Ed eccoti che ne penso: Ti è mai capitato di vedere trasportato sul letto operatorio una persona la cui vita o morte interessa la famiglia e tutto il paese? Un piccolo paese meridionale, dove le donne si mettono a strillare e non muovono una mano, gli uomini si accalcano con le mani penzoloni, guardie e carabinieri accorrono a fare i cordoni, e i medici bisogna andare a cercarli a casa e arrivano alla spicciolata, e la malattia e l’intervento del povero uomo vengono discussi mille volte, e quello sta lì con gli occhi feroci, non parla e non si muove, ma, dicono le donne, l’angelo e il diavolo se lo litigano?».
     Le “15 cartelle di appunti” erano sicuramente note anche a Carlo Levi per la puntuale convergenza di vedute e di analisi riscontrabile negli scritti leviani e per il pregnante ricordo di quell’ultimo viaggio compiuto con Rocco contenuto nella introduzione a “Le parole sono pietre”. Da quel libro Levi, pur tra ripensamenti e rimpianti, decise di escludere il racconto “Contadini di Calabria” perché risentiva troppo dello stile dell’inchiesta.

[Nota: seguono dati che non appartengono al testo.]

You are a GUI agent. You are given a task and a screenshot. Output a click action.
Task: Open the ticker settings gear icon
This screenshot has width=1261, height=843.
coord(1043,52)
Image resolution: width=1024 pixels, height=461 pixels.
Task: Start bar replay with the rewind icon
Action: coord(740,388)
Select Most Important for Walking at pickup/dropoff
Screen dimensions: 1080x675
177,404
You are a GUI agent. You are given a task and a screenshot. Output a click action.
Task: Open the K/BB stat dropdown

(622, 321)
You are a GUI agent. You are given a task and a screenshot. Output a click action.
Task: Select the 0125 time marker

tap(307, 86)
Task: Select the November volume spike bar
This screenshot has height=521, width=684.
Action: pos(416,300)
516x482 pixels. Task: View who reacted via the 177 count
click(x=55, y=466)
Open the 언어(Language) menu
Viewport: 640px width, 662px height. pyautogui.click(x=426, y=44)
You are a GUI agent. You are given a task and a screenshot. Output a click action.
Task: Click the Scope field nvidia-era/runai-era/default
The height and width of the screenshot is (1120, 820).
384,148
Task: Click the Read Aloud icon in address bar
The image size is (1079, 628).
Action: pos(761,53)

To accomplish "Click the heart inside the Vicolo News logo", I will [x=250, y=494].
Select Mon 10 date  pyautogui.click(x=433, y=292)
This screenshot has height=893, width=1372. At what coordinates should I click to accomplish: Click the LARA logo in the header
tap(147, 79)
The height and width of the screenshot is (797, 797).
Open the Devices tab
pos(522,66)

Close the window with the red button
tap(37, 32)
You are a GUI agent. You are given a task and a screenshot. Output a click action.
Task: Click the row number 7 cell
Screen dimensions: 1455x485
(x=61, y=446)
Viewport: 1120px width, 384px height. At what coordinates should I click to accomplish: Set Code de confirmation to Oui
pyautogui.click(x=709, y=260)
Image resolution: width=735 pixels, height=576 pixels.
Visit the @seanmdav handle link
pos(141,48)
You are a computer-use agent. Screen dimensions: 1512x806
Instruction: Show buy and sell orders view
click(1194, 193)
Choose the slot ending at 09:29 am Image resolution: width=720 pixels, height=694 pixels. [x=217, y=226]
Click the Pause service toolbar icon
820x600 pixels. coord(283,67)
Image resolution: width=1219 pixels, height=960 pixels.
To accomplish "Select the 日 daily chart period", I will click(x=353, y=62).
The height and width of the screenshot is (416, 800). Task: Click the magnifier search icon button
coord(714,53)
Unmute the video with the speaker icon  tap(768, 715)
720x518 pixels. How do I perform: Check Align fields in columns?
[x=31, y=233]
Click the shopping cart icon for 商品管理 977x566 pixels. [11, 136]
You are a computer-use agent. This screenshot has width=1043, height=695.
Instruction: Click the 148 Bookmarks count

     Nell’Introduzione a Le parole sono pietre Levi dichiara che Rocco «era presente in ogni pagina, in ogni parola». E ciò che aggiunge di lui –osserva il prof. Bronzini nell’Universo contadino e l’immaginario poetico di Rocco Scotelaro, p. 222 – è testimonianza che vale moltissimo per sapere anche noi di più di Scotellaro rilevatore di canti popolari, e non solo di canti, del suo modo di andare, oltre che di vivere, fra i contadini da intellettuale inquirente e insieme compagno partecipe dei loro problemi:
« Non mi aveva lasciato un momento in questa breve corsa nelle terre della Riforma; e volle prendere per me gli appunti, con l’affettuosa modestia dei suoi modi di ragazzo, scrivendoli, come era sua abitudine, su pezzetti di carta, su pacchetti di sigarette, su scatole di cerini; parlò con i contadini con quella sua capacità di rapporto diretto che riusciva ad aprire facilmente anche le bocche e gli animi più serrati, discusse con gli astratti propagandisti trovati a Melissa, cantò coi cantori albanesi quando ci fermammo la sera, che sull’altipiano cadeva un primo freddo nevischio. Fu lui a costringere, quasi aggredendolo direttamente con serrati argomenti e con lo sdegno di fronte al sopruso, il funzionario dell’Ente Sila di Melissa a riconoscere i suoi torti davanti ai contadini riuniti. Forse avrei fatto bene a riscrivere e a ripubblicare tutto questo brano raccontando di lui: del suo arrivo a Cosenza, all’albergo Imperiale, per raggiungermi, dopo una notte di viaggio da Napoli; della notte passata nel piccolo albergo di Crotone dopo aver passeggiato nelle vie notturne, sotto il palazzotto del barone Galluccio; della sua persona così giovane, espansiva e poetica, della sua fraterna capacità di rapporto. Sua è anche la lettera che ho citato, con il paragone della Riforma alla malattia improvvisa di un contadino; e le idee che espongo nel mio scritto sull’autonomia contadina erano anche le sue. Fu forse l’ultimo viaggio che abbiamo fatto insieme nei suoi paesi contadini, e mi è caro soffermarmi a rievocarlo».